WCRP-CORDEX / data-request-table

Machine readable data request tables
MIT License
0 stars 0 forks source link

update comments using CMIP6 comments where possible #23

Closed larsbuntemeyer closed 5 months ago

larsbuntemeyer commented 6 months ago

closes #20

uses


import pandas as pd

def retrieve_cmip6_mip_tables():
    """retrieve and concat all cmip6 mip tables from
    https://c6dreq.dkrz.de/docs/CMIP6_MIP_tables.xlsx
    """
    cols = [
        "frequency",
        "modeling_realm",
        "standard_name",
        "units",
        "cell_methods",
        "cell_measures",
        "long_name",
        "comment",
        "dimensions",
        "out_name",
        "type",
        "positive",
        "valid_min",
        "valid_max",
        "ok_min_mean_abs",
        "ok_max_mean_abs",
        "cmip6_table",
    ]
    cmip6_mip_tables_url = "https://c6dreq.dkrz.de/docs/CMIP6_MIP_tables.xlsx"
    tables = pd.read_excel(cmip6_mip_tables_url, sheet_name=None)
    del tables["Notes"]

    def add_table_name(df, table):
        df["cmip6_table"] = table
        return df

    df = pd.concat(add_table_name(df, table) for table, df in tables.items())
    df.rename(
        columns={
            "CF Standard Name": "standard_name",
            "Long name": "long_name",
            "Variable Name": "out_name",
        },
        inplace=True,
    )
    return df[cols].drop_duplicates(ignore_index=True)
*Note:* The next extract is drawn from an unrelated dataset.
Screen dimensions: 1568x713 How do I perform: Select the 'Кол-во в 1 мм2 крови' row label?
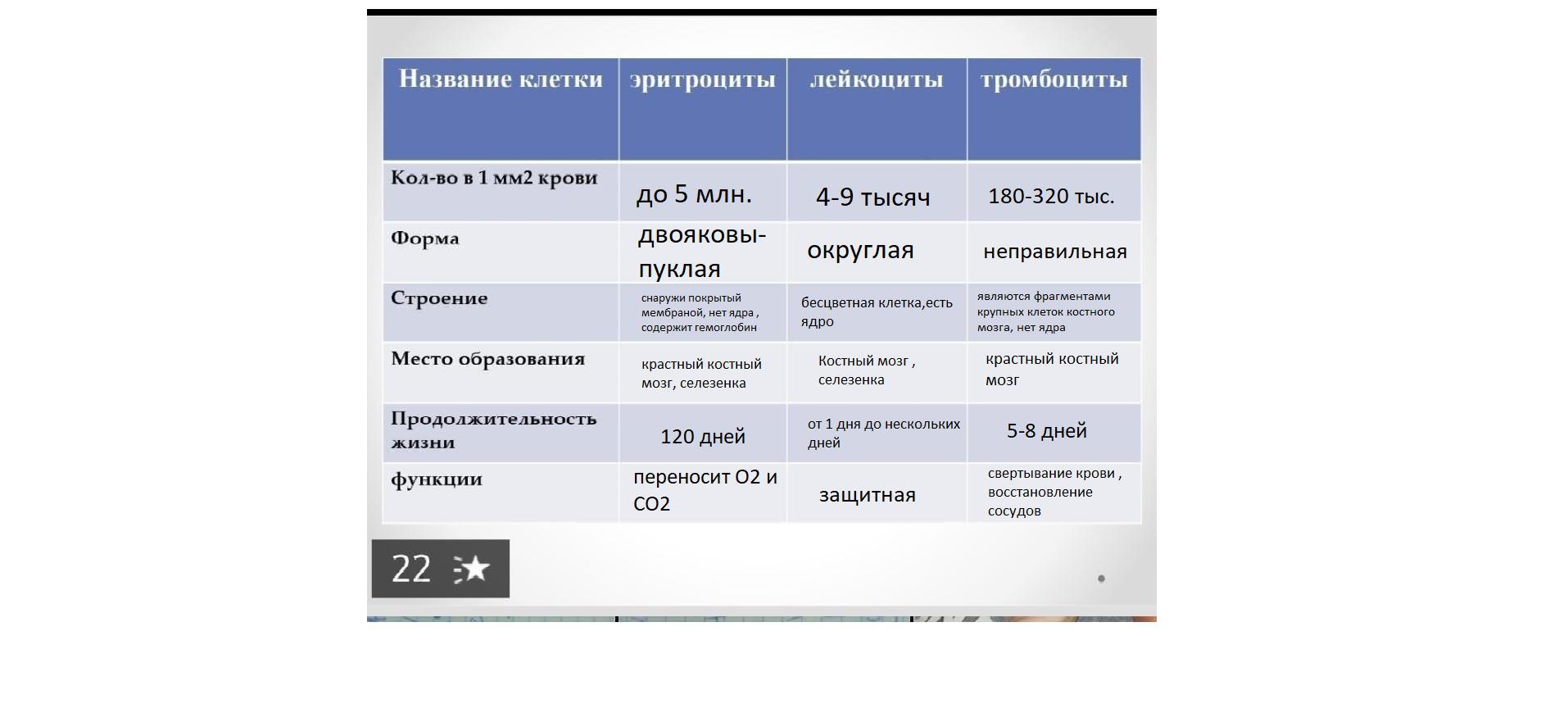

df = pd.read_csv("CORDEX-CMIP6/data-request.csv")
cols = df.columns.to_list()

cmip6 = retrieve_cmip6_mip_tables()
cmip6 = cmip6[~cmip6.out_name.isin(["ps", "hus850", "pr", "prc"])] # ps has ambigious comments
cmip6["frequency"] = cmip6.frequency.str.strip('Pt')
cmip6_comments = cmip6.set_index(["out_name", "frequency", "standard_name", "cell_methods", "long_name"])[['comment']]
#cmip6[cmip6.out_name== "hus850"]

pd.set_option('display.max_rows', None)
df = df.set_index(["out_name", "frequency", "standard_name", "cell_methods", "long_name"]).join(cmip6_comments, rsuffix="_cmip6")
df["comment"] = df.comment_cmip6
df = df.drop(columns="comment_cmip6").reset_index()
#df.to_csv()
df[cols].to_csv("CORDEX-CMIP6/data-request.csv", index=False)
larsbuntemeyer commented 6 months ago

this needs more investigation...

larsbuntemeyer commented 5 months ago

@gnikulin This PR would update the variable comments with comments from CMIP6. However, in CMIP6, the comment depends on the table you choose. However, i think the comments from the original CORDEX data request were not supposed to go into the tables anyway, so i would remove them. But could you have look, which variable comments you would like to keep? I think for some, it makes sense (e.g. 'tasmax', 'tasmin', ...).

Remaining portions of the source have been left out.